=== Section Start ===
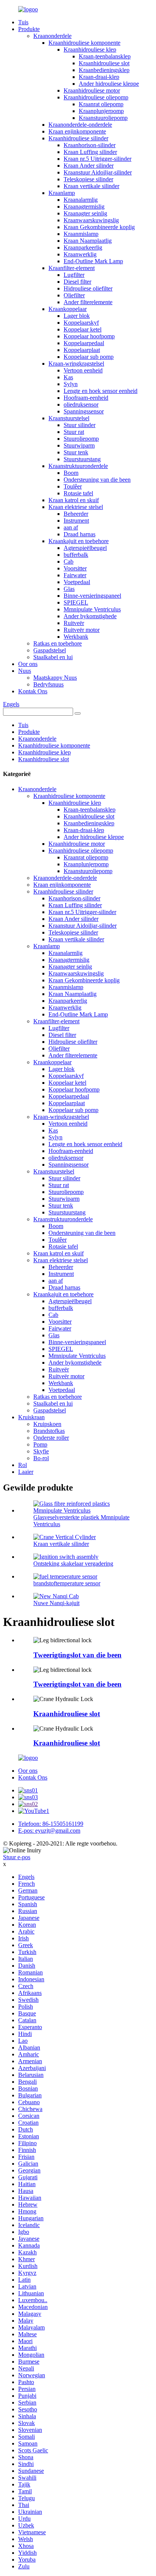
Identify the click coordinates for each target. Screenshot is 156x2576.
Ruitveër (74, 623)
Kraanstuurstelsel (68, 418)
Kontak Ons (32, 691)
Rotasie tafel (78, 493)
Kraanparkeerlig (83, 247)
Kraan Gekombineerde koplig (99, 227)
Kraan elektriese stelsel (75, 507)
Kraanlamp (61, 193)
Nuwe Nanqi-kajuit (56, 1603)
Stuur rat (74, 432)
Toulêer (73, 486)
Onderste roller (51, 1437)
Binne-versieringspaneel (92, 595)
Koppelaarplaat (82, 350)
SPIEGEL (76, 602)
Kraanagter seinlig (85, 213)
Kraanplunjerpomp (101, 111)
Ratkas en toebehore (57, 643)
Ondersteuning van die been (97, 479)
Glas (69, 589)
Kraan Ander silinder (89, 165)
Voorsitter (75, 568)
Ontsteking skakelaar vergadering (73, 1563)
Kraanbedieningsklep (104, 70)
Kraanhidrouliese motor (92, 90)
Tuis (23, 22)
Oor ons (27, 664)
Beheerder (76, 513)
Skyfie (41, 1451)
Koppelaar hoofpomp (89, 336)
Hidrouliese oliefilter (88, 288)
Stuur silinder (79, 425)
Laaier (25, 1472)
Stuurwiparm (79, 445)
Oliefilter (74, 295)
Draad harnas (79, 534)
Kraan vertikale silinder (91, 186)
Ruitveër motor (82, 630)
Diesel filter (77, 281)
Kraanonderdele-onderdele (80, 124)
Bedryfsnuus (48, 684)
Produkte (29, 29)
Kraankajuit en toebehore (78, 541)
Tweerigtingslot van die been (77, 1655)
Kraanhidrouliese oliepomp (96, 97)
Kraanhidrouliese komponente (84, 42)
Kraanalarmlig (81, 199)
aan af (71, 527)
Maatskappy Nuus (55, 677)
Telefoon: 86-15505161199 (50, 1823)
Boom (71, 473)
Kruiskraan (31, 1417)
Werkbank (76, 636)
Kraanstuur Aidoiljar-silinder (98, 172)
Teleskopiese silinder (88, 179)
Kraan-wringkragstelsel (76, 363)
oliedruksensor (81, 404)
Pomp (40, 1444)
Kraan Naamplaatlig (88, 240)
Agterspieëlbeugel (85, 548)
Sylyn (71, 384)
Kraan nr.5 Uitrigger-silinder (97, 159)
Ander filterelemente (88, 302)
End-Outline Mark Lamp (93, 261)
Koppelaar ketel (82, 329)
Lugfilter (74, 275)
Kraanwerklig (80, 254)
=== Section End ===
Give back exactly the lines from the first line of the data through the line with "Voorsitter (75, 568)", pictures excluded.

Identify the click coordinates for each target. Screenshot is 156x2576.
Ruitveër (74, 623)
Kraanstuurstelsel (68, 418)
Kontak Ons (32, 691)
Rotasie tafel (78, 493)
Kraanparkeerlig (83, 247)
Kraan Gekombineerde koplig (99, 227)
Kraan elektriese stelsel (75, 507)
Kraanlamp (61, 193)
Nuwe Nanqi-kajuit (56, 1603)
Stuur rat (74, 432)
Toulêer (73, 486)
Onderste roller (51, 1437)
Binne-versieringspaneel (92, 595)
Koppelaarplaat (82, 350)
SPIEGEL (76, 602)
Kraanagter seinlig (85, 213)
Kraanplunjerpomp (101, 111)
Ratkas en toebehore (57, 643)
Ondersteuning van die been (97, 479)
Glas (69, 589)
Kraan Ander silinder (89, 165)
Voorsitter (75, 568)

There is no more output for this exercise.